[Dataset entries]
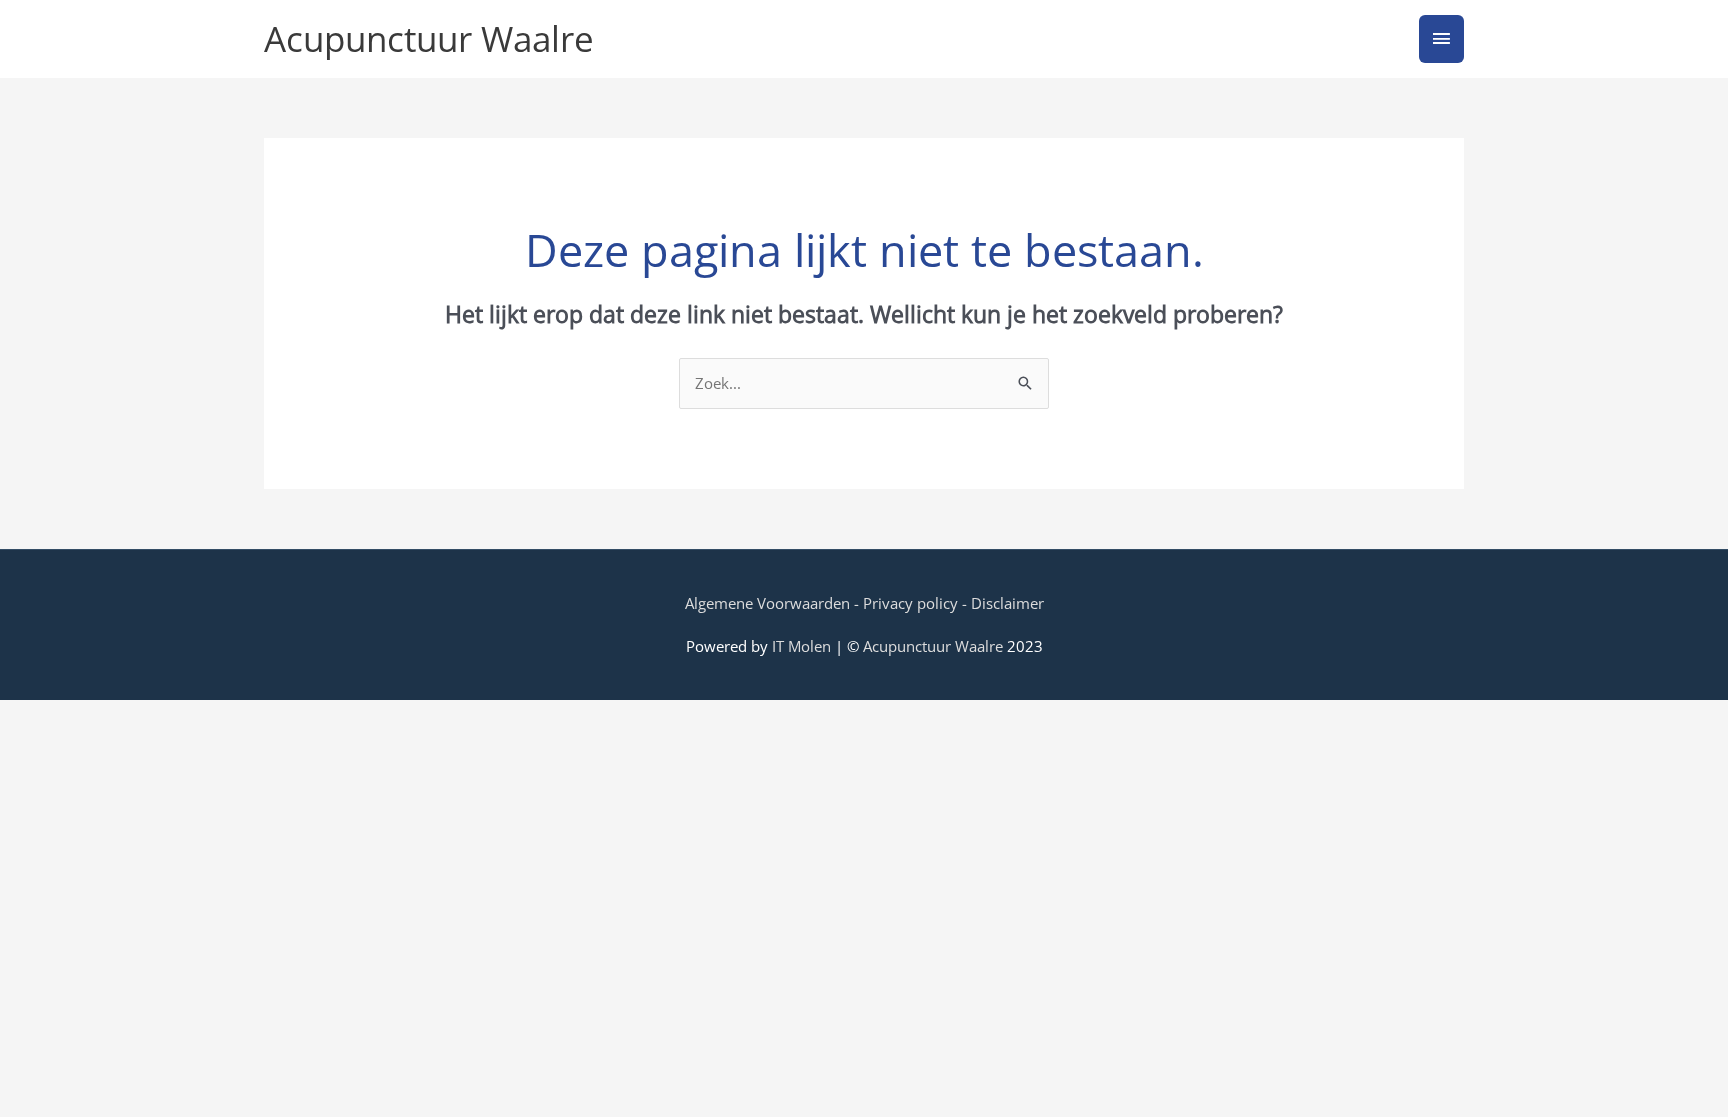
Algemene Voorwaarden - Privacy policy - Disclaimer (864, 603)
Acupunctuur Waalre (429, 38)
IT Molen (801, 646)
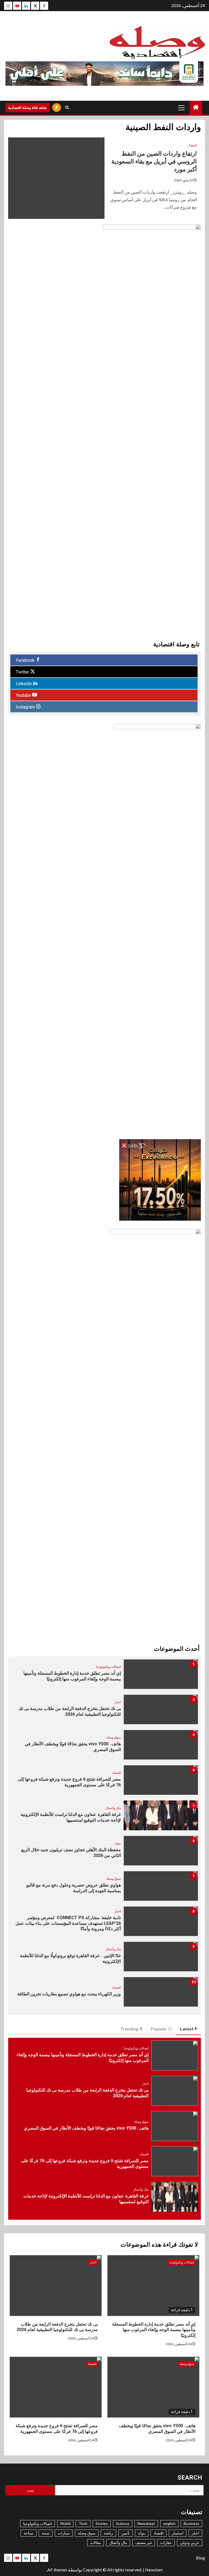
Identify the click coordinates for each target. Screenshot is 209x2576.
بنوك (118, 1843)
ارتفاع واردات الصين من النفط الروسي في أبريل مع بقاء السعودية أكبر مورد (154, 161)
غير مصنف (143, 2542)
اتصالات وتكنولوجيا (108, 1667)
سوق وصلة (113, 1737)
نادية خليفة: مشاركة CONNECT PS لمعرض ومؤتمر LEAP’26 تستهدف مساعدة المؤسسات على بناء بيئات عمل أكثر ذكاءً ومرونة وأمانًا (68, 1923)
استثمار (177, 2533)
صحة (46, 2533)
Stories (102, 2523)
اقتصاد (192, 145)
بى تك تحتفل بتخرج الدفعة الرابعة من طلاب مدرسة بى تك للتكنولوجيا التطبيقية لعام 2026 (70, 1711)
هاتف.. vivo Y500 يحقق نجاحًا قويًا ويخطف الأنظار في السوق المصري (86, 2128)
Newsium (154, 2569)
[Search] (67, 107)
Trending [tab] (129, 2028)
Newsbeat (146, 2523)
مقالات (95, 2542)
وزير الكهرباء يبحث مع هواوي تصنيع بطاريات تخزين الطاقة (69, 1993)
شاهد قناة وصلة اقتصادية (27, 107)
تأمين (125, 2533)
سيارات (64, 2533)
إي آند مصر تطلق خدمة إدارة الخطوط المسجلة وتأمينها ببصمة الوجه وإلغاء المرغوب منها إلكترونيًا (72, 1676)
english (169, 2523)
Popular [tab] (159, 2028)
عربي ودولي (189, 2542)
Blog (200, 2557)
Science (122, 2523)
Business (191, 2523)
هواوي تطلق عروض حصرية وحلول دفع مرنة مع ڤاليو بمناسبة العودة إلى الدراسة (73, 1887)
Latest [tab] (186, 2028)
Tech (83, 2523)
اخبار (117, 1702)
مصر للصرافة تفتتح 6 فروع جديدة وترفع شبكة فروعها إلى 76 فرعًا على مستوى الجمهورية (69, 1782)
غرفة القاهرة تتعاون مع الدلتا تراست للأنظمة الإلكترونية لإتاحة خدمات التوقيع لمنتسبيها (71, 1817)
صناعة (28, 2533)
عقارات (166, 2542)
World (65, 2523)
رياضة (108, 2533)
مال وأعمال (113, 1808)
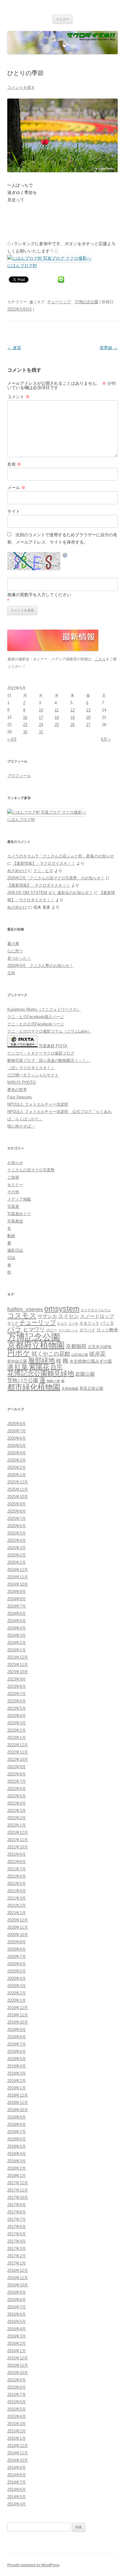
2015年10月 (17, 2372)
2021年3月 (16, 1898)
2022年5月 (16, 1796)
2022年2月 (16, 1818)
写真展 (13, 1206)
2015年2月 (16, 2431)
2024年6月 (16, 1613)
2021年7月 (16, 1869)
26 (72, 724)
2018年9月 (16, 2117)
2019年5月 (16, 2058)
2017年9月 (16, 2204)
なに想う (15, 951)
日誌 (11, 1257)
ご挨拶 (13, 1177)
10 (41, 710)
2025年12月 (17, 1482)
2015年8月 (16, 2387)
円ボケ (19, 1353)
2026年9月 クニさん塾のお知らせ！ (40, 965)
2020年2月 (16, 1993)
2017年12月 (17, 2183)
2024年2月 (16, 1642)
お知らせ (15, 1162)
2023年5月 (16, 1708)
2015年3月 (16, 2423)
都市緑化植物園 (33, 1387)
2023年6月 (16, 1701)
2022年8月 (16, 1774)
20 (88, 717)
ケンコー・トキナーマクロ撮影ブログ (40, 1053)
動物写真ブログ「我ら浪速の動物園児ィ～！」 (48, 1060)
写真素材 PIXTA (52, 1046)
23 (25, 724)
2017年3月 (16, 2248)
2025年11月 (17, 1489)
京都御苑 (76, 1346)
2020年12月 (17, 1920)
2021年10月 (17, 1847)
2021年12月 (17, 1832)
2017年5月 (16, 2234)
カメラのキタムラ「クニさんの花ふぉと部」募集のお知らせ (60, 856)
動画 (11, 1235)
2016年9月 (16, 2292)
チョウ (62, 1323)
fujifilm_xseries (25, 1309)
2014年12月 (17, 2445)
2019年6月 (16, 2051)
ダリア (12, 1323)
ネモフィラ (89, 1323)
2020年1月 (16, 2000)
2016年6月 (16, 2314)
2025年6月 (16, 1526)
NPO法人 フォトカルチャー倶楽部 (37, 1104)
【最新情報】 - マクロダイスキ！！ (43, 863)
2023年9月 (16, 1679)
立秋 (11, 973)
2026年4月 (16, 1453)
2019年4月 (16, 2066)
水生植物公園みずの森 (90, 1361)
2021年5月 (16, 1883)
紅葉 (21, 1367)
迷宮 (14, 347)
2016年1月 (16, 2350)
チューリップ (59, 302)
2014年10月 (17, 2460)
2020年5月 (16, 1971)
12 (72, 710)
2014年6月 (16, 2489)
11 (57, 710)
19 (72, 717)
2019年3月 (16, 2073)
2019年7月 (16, 2044)
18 (57, 717)
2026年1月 (16, 1474)
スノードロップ (97, 1316)
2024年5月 (16, 1620)
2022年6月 (16, 1788)
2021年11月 (17, 1839)
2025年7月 (16, 1518)
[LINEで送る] (61, 279)
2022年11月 (17, 1752)
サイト (13, 511)
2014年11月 (17, 2453)
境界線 (109, 347)
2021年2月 (16, 1905)
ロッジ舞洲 (107, 1329)
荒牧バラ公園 (22, 1380)
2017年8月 (16, 2212)
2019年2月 (16, 2080)
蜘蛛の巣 (53, 1381)
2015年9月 (16, 2380)
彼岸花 (97, 1354)
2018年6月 (16, 2139)
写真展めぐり (19, 1214)
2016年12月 (17, 2270)
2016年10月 (17, 2285)
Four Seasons (19, 1097)
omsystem (61, 1309)
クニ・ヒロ (43, 870)
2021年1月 (16, 1912)
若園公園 (85, 1374)
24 (41, 724)
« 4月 (12, 739)
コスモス (21, 1315)
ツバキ (73, 1323)
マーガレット (68, 1330)
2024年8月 (16, 1599)
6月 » (105, 739)
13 (88, 710)
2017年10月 (17, 2197)
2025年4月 (16, 1540)
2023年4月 (16, 1715)
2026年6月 (16, 1438)
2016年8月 (16, 2299)
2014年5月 (16, 2496)
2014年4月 (16, 2504)
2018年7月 (16, 2131)
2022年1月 (16, 1825)
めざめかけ (17, 870)
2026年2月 (16, 1467)
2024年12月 (17, 1569)
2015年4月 (16, 2416)
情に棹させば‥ (21, 1126)
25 (57, 724)
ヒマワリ (34, 1329)
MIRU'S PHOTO (21, 1082)
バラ (14, 1329)
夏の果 (13, 943)
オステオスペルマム (96, 1310)
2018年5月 (16, 2146)
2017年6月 (16, 2226)
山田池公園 (79, 1354)
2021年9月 (16, 1854)
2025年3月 (16, 1547)
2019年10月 (17, 2022)
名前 (14, 464)
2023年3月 (16, 1723)
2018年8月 (16, 2124)
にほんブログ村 (22, 265)
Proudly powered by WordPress (33, 2565)
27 (88, 724)
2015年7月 (16, 2394)
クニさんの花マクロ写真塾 (31, 1170)
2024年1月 (16, 1650)
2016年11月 (17, 2277)
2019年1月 (16, 2088)
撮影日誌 (15, 1250)
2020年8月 (16, 1949)
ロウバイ (87, 1330)
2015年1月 (16, 2438)
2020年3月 (16, 1985)
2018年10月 (17, 2110)
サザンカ (47, 1316)
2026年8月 (16, 1423)
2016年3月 (16, 2336)
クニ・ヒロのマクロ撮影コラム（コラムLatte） (49, 1031)
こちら (100, 659)
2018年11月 (17, 2102)
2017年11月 (17, 2190)
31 (41, 732)
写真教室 (15, 1221)
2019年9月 (16, 2029)
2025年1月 (16, 1562)
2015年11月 (17, 2365)
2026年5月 (16, 1445)
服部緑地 (41, 1360)
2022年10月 (17, 1759)
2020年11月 (17, 1927)
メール (16, 487)
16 (25, 717)
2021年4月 (16, 1891)
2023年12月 (17, 1657)
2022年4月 (16, 1803)
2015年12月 (17, 2358)
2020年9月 (16, 1942)
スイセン (68, 1316)
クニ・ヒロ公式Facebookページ (35, 1024)
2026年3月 (16, 1460)
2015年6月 (16, 2402)
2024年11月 (17, 1577)
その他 (13, 1192)
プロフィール (19, 775)
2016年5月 (16, 2321)
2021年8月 (16, 1861)
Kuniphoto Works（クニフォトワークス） (44, 1009)
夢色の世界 (17, 1089)
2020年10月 (17, 1934)
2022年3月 (16, 1810)
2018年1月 (16, 2175)
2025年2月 (16, 1555)
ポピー (51, 1330)
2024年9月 (16, 1591)
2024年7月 (16, 1606)
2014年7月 (16, 2482)
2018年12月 (17, 2095)
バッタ (107, 1323)
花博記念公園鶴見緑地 (40, 1373)
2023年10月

EXERCISE AIM.
Scan the data for the string "هواوي" and copy each line in which it occurs.

YOUR RESPONSE.
وزير الكهرباء يبحث مع هواوي تصنيع بطاريات تخزين الطاقة (69, 1993)
هواوي تطلق عروض حصرية وحلول دفع مرنة مع ڤاليو بمناسبة العودة إلى الدراسة (73, 1887)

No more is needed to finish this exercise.